#### [Problem details]
Transcribe exactly, and only, the lines from the one containing "Blog (660, 25)" through the end of the entries below, leaving the pictures out.

Dataset entries

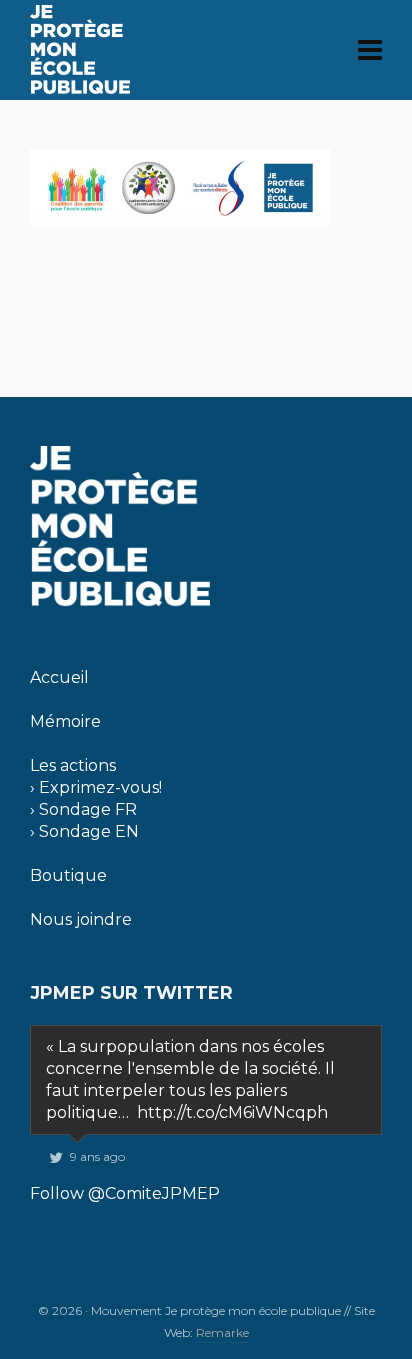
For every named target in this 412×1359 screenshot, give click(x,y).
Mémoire (65, 721)
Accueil (59, 677)
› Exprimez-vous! (96, 787)
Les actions (73, 765)
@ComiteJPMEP (154, 1193)
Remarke (222, 1332)
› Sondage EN (84, 831)
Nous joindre (81, 919)
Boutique (68, 875)
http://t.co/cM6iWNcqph (232, 1112)
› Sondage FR (83, 809)
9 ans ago (97, 1156)
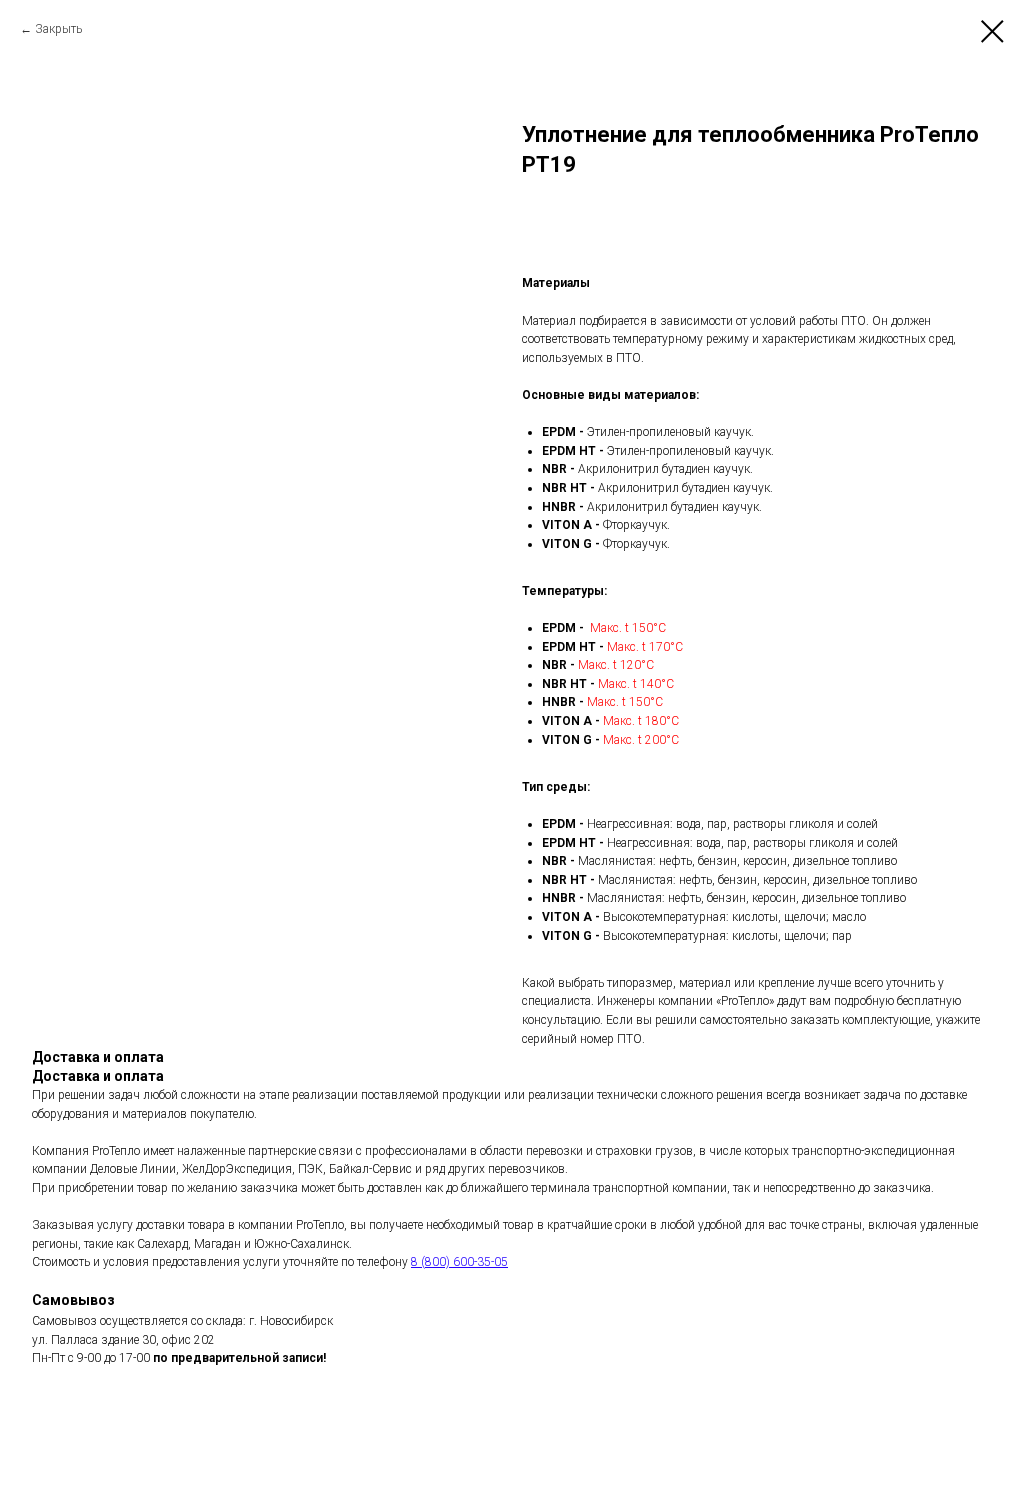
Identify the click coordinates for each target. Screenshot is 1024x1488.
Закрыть (58, 29)
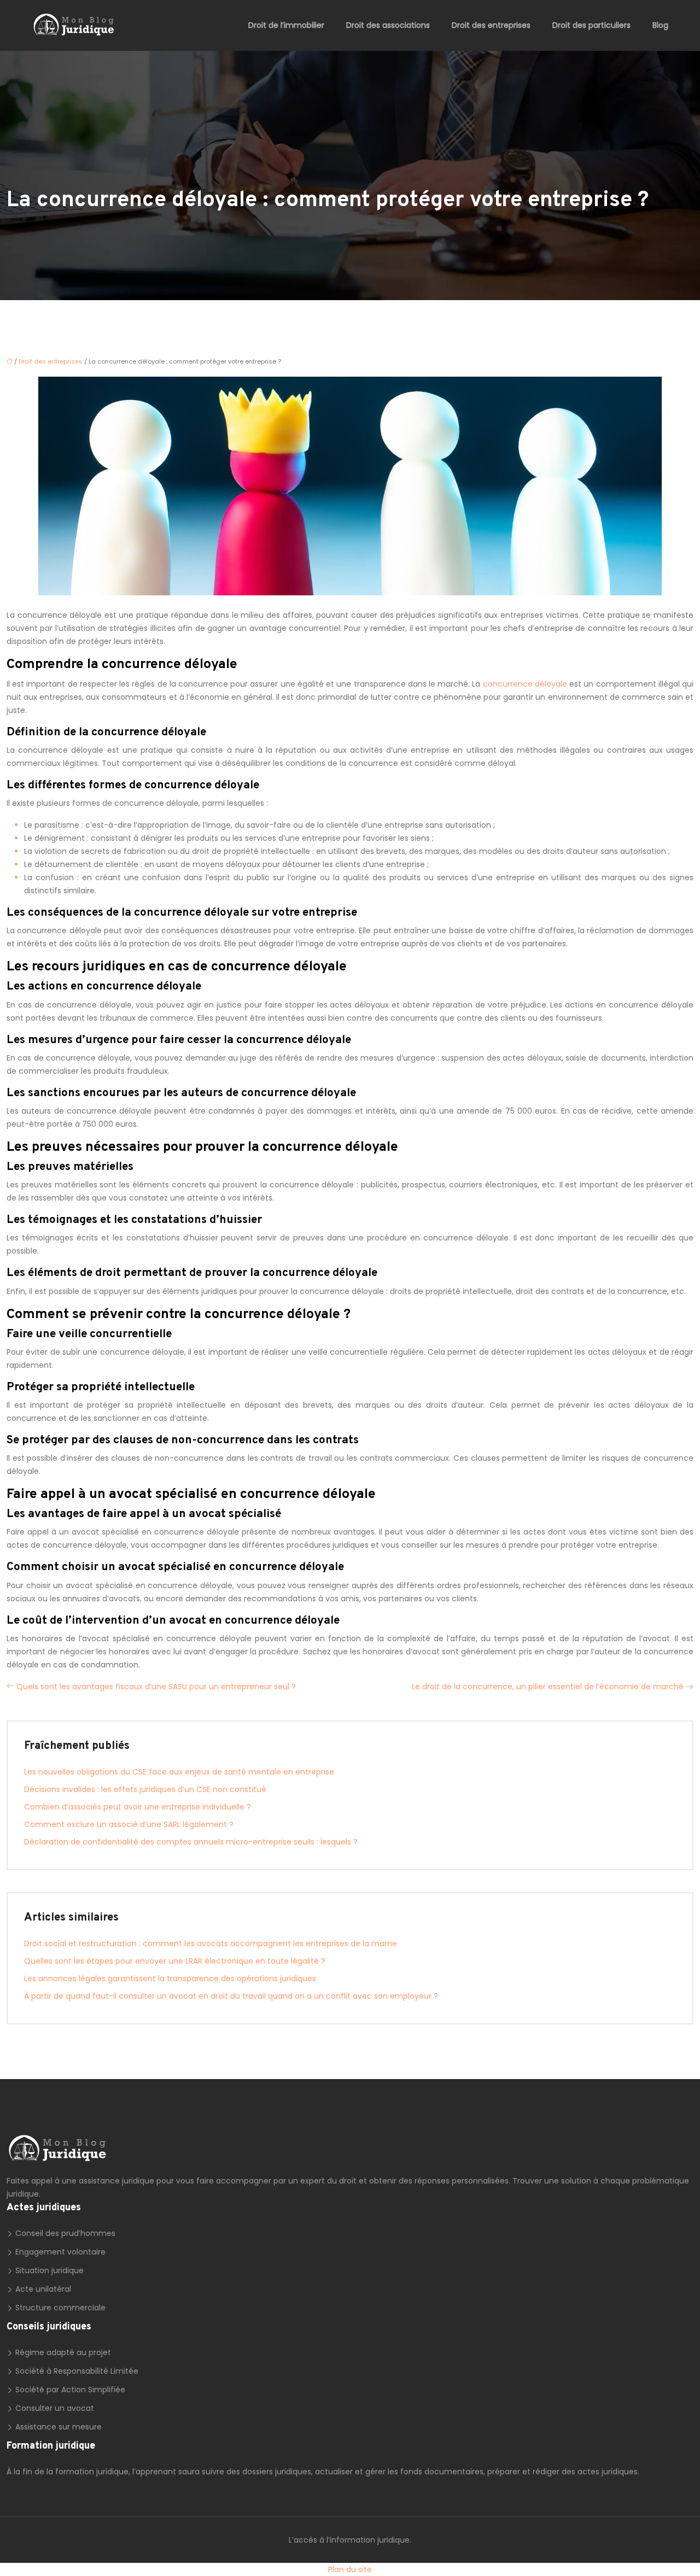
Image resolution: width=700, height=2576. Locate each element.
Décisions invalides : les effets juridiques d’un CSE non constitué (145, 1789)
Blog (660, 25)
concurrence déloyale (525, 683)
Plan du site (350, 2569)
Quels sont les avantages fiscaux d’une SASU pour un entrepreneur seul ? (156, 1686)
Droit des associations (388, 25)
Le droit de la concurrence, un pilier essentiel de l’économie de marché (548, 1686)
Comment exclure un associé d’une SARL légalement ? (129, 1824)
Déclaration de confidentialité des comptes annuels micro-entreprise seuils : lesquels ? (191, 1841)
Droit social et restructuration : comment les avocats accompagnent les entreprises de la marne (210, 1943)
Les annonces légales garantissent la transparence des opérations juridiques (170, 1978)
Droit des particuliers (591, 25)
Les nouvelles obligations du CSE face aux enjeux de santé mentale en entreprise (179, 1771)
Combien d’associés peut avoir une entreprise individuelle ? (137, 1806)
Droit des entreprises (491, 25)
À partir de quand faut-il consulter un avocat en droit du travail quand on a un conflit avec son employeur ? (231, 1995)
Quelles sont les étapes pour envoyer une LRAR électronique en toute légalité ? (174, 1961)
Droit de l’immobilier (286, 25)
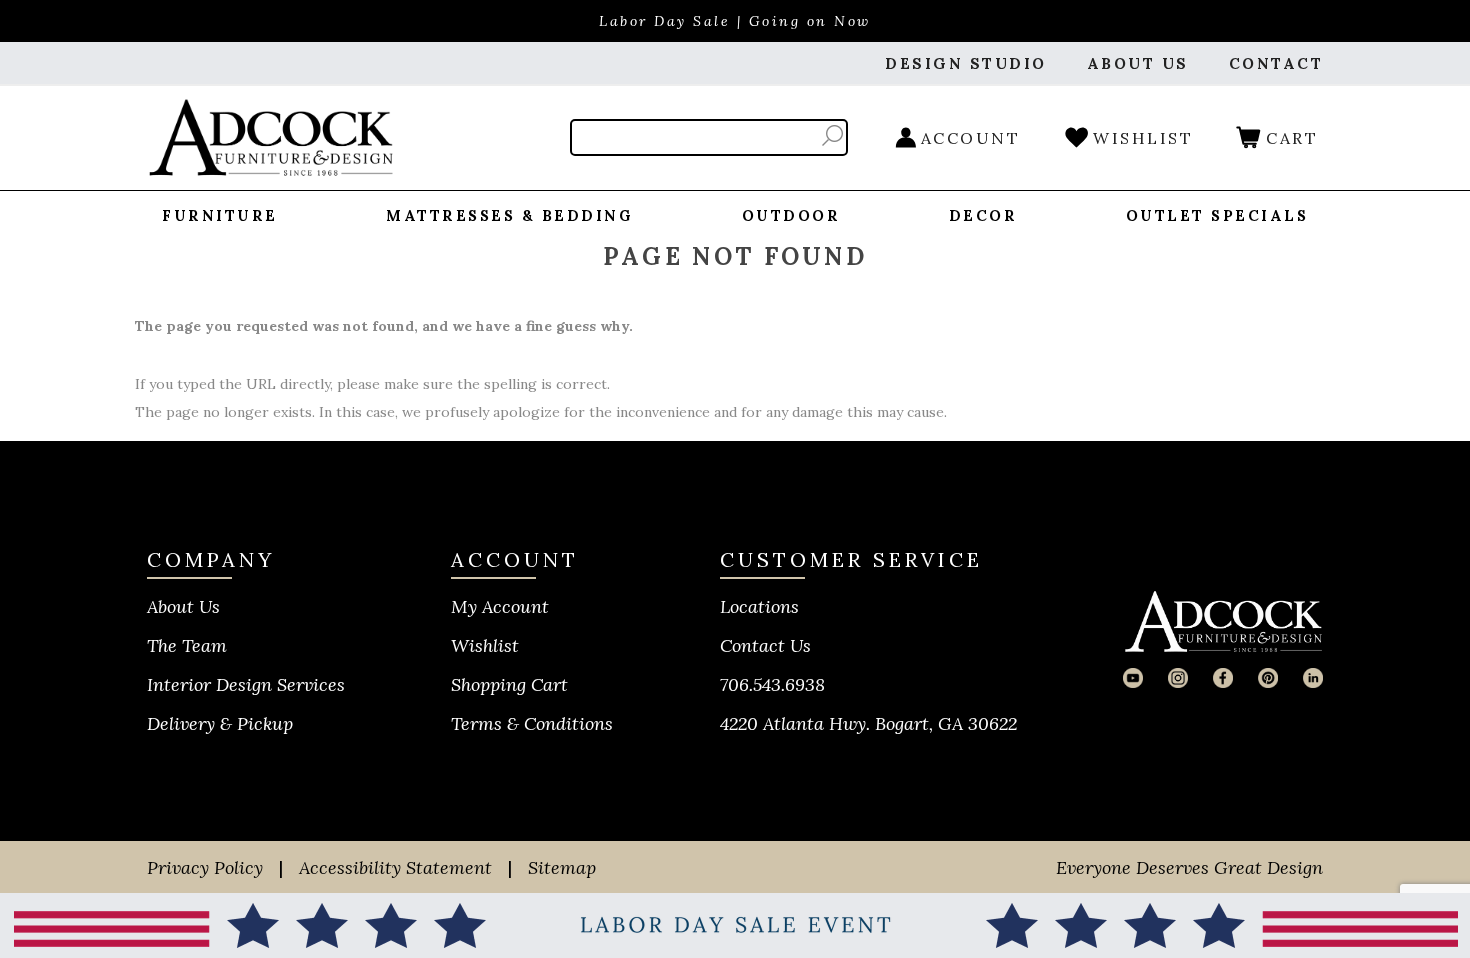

#### [Response]
Blog (660, 25)
concurrence déloyale (525, 683)
Plan du site (350, 2569)
Quels sont les avantages fiscaux d’une SASU pour un entrepreneur seul ? (156, 1686)
Droit des associations (388, 25)
Le droit de la concurrence, un pilier essentiel de l’économie de marché (548, 1686)
Comment exclure un associé d’une SARL légalement ? (129, 1824)
Déclaration de confidentialité des comptes annuels micro-entreprise seuils : lesquels ? (191, 1841)
Droit social et restructuration : comment les avocats accompagnent les entreprises de la marne (210, 1943)
Les annonces légales garantissent la transparence des opérations juridiques (170, 1978)
Droit des particuliers (591, 25)
Les nouvelles obligations du CSE face aux enjeux de santé mentale en entreprise (179, 1771)
Combien d’associés peut avoir une entreprise individuelle ? (137, 1806)
Droit des entreprises (491, 25)
À partir de quand faut-il consulter un avocat en droit du travail quand on a un conflit avec son employeur ? (231, 1995)
Quelles sont les étapes pour envoyer une LRAR électronique en toute légalité ? (174, 1961)
Droit de l’immobilier (286, 25)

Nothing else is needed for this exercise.